In giurisprudenza da ultimo, per contro, si ammette in particolare il concorso tra furto d'uso (art. 626), e rivelazione di segreto industriale, sostenendo che la integrazione di quest'ultima fattispecie prescinde dalla liceità o illiceità della condotta di apprensione del segreto ed, in particolare, ritenendo che la condotta di acquisizione furtiva (nella fattispecie: di copie di disegni di macchine industriali) costituisca un mero antefatto rispetto alla rivelazione, elemento ulteriore e diverso rispetto alla prima (Cass. V, 31 marzo 1999). Oppure (Cass. II, 7 febbraio 1973; App. Milano 10 novembre 1993) si afferma la sussistenza del reato in esame e si esclude la sussistenza del reato contro il patrimonio nel caso di sottrazione di copia di documenti «per assoluta preminenza del tipo di notizie rivelate sui mezzi di apprensione e divulgazione, rimanendo la norma penale — in definitiva indifferente alle «modalità esecutive» della condotta». Egualmente è stata ritenuta sussumibile nella fattispecie in esame, e non già in quella di furto, l'asportazione di floppy disk contenente la documentazione di materiale riservato relativo all'attività produttiva aziendale (Pret. Cremona 17 gennaio 1995).

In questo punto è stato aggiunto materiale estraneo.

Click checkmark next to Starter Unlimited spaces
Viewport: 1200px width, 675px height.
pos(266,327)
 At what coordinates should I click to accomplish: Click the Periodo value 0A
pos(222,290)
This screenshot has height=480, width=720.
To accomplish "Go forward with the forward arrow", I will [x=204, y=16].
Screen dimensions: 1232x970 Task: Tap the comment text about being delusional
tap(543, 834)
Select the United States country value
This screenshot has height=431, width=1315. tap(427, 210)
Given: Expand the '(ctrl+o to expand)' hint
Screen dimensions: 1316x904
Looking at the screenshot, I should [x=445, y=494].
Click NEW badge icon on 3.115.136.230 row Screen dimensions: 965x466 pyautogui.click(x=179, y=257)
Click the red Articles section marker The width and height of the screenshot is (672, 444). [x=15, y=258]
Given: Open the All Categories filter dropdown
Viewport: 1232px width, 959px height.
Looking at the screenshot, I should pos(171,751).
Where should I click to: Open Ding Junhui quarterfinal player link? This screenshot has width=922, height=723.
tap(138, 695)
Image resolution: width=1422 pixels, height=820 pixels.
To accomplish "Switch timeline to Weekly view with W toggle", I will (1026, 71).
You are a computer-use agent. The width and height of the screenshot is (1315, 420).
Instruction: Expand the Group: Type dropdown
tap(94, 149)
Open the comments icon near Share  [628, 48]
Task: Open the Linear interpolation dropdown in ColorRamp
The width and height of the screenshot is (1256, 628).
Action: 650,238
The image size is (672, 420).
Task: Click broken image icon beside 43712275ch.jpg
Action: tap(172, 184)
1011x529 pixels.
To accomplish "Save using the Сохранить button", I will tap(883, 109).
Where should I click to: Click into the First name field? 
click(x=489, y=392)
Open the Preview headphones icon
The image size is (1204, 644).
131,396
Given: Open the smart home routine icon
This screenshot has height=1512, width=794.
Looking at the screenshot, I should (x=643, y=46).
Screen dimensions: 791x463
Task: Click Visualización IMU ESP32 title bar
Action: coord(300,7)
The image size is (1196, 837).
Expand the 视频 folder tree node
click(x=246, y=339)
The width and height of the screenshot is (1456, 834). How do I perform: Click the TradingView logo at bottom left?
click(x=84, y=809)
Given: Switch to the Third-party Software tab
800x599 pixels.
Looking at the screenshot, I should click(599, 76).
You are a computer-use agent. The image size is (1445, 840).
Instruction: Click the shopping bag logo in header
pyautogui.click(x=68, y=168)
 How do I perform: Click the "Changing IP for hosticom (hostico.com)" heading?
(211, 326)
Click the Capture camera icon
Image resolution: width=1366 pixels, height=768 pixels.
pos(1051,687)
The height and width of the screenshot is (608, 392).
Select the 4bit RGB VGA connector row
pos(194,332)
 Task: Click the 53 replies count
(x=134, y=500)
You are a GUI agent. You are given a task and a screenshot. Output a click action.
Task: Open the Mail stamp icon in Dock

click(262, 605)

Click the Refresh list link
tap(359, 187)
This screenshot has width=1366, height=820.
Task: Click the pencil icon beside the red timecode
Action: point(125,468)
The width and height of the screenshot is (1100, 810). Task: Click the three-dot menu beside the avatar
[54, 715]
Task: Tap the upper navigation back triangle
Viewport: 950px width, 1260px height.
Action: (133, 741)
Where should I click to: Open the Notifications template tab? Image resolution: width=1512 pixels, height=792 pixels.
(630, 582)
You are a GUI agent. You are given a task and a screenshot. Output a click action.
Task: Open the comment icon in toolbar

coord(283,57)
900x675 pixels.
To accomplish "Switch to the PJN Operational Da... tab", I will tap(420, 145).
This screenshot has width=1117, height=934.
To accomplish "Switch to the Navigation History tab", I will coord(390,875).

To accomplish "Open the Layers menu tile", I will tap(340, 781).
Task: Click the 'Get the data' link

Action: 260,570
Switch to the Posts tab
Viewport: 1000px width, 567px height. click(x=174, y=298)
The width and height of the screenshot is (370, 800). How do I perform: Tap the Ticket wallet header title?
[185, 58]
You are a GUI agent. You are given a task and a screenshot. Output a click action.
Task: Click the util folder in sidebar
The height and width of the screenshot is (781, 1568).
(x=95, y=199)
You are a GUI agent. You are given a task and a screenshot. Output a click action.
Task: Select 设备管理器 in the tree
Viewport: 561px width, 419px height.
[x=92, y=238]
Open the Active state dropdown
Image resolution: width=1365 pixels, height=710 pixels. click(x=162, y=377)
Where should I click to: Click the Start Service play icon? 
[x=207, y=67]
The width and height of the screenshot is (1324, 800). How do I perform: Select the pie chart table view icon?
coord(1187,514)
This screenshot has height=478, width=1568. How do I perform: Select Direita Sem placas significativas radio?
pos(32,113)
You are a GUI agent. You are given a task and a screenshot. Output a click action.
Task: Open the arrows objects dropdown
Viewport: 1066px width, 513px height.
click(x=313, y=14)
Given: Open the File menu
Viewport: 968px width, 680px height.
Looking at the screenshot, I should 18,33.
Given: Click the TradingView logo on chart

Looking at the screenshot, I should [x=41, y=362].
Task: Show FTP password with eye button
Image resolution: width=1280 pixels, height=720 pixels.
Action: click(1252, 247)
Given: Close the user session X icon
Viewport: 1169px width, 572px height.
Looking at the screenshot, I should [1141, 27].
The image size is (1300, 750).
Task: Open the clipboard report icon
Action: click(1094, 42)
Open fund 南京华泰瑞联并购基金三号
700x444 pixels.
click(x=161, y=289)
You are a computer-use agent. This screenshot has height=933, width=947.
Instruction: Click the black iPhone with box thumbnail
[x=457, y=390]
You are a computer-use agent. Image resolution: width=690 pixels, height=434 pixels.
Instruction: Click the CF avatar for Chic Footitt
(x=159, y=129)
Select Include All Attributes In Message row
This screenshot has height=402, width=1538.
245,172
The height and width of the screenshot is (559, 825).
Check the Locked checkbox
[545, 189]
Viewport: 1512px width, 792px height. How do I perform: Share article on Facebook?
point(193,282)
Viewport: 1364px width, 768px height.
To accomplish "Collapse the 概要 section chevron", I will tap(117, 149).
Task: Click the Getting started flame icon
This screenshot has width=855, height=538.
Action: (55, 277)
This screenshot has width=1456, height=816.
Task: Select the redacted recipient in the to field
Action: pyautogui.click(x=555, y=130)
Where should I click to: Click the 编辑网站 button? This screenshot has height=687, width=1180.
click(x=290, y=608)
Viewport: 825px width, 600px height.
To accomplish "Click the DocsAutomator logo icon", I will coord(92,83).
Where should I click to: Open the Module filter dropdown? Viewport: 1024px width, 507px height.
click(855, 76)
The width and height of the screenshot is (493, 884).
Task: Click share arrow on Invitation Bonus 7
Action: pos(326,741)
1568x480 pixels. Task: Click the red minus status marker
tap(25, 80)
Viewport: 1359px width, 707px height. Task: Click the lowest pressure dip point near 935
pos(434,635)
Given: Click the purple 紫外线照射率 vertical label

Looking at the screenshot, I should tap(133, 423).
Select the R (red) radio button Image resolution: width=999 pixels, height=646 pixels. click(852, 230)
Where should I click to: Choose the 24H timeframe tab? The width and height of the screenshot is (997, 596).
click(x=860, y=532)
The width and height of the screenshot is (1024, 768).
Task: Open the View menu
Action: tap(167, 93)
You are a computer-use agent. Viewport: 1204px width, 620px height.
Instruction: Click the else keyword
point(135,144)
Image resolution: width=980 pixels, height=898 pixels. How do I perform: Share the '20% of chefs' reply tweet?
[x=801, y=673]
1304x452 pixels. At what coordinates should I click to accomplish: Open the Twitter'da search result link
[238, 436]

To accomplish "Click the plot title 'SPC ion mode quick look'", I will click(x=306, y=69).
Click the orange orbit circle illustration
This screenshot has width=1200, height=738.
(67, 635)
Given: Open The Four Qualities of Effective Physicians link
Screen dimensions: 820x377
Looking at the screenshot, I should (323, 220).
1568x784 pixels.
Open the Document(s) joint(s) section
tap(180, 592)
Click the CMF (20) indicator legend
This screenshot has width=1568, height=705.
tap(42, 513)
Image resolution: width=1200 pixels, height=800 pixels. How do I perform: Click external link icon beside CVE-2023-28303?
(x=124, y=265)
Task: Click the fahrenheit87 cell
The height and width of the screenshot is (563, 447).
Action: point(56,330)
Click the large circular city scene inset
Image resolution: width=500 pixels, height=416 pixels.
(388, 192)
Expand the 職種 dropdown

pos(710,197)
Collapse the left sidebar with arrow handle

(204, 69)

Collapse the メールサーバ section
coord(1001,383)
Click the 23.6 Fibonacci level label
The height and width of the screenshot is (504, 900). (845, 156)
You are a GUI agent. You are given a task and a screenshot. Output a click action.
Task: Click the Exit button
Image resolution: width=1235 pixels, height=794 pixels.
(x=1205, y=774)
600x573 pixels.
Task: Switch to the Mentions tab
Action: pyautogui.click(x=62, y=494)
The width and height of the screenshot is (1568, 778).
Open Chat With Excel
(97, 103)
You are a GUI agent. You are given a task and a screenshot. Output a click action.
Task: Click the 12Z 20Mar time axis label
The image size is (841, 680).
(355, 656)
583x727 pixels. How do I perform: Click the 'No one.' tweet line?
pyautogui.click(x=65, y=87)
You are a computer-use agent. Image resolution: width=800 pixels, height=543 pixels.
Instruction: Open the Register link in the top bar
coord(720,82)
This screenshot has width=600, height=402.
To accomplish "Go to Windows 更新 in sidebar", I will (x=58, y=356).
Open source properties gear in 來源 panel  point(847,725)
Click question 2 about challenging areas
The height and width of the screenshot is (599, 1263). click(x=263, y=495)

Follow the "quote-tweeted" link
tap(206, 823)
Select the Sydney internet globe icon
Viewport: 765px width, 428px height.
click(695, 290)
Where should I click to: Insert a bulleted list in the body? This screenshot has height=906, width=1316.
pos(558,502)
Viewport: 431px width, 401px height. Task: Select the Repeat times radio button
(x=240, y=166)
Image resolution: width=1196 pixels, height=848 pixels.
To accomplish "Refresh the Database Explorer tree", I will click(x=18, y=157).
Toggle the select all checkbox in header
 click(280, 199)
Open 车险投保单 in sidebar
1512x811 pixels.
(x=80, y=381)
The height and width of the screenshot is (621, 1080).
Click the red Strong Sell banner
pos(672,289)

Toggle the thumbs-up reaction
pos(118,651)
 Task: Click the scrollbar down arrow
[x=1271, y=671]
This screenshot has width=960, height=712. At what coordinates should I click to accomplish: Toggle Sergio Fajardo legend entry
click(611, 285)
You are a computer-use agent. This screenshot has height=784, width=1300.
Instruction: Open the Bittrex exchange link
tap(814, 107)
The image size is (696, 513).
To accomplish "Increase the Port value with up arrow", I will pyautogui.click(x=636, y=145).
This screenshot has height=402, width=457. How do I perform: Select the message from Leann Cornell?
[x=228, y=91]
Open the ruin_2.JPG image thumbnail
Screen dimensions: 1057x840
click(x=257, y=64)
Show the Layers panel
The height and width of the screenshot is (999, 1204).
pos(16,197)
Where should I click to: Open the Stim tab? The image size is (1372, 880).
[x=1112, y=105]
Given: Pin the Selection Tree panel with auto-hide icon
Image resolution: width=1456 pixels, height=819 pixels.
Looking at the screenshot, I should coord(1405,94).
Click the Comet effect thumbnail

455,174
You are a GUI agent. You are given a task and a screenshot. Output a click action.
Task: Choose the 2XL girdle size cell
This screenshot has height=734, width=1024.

L'art. 623 è norma speciale rispetto all'art. 622; l'art. 621 può venire in gioco a sanzionare condotte di spionaggio industriale non sanzionate dall'art. 623 (in dottrina Mantovani, 603). L'art. 326 è speciale rispetto alla norma in esame per lo status richiesto al soggetto agente ed è integrato nell'ipotesi in cui il funzionario dell'ufficio centrale brevetti riveli l'oggetto di una domanda di brevetto ancora segreta (Cocco, Creazioni intellettuali, 291).

Non commette il reato di cui all'art. 615-bis, né quello di cui agli artt. 617 e 623 colui che assiste ad una conversazione telefonica svoltasi fra altre persone, in quanto autorizzato da una delle stesse (Cass. VI, n. 15003/2013).

Profili processuali

Il reato è procedibile a querela.

L’Autorità giudiziaria competente è il Tribunale monocratico.

L’arresto: non è consentito.

Il fermo di indiziato di delitto non è consentito.

Le misure cautelari personali non consentite.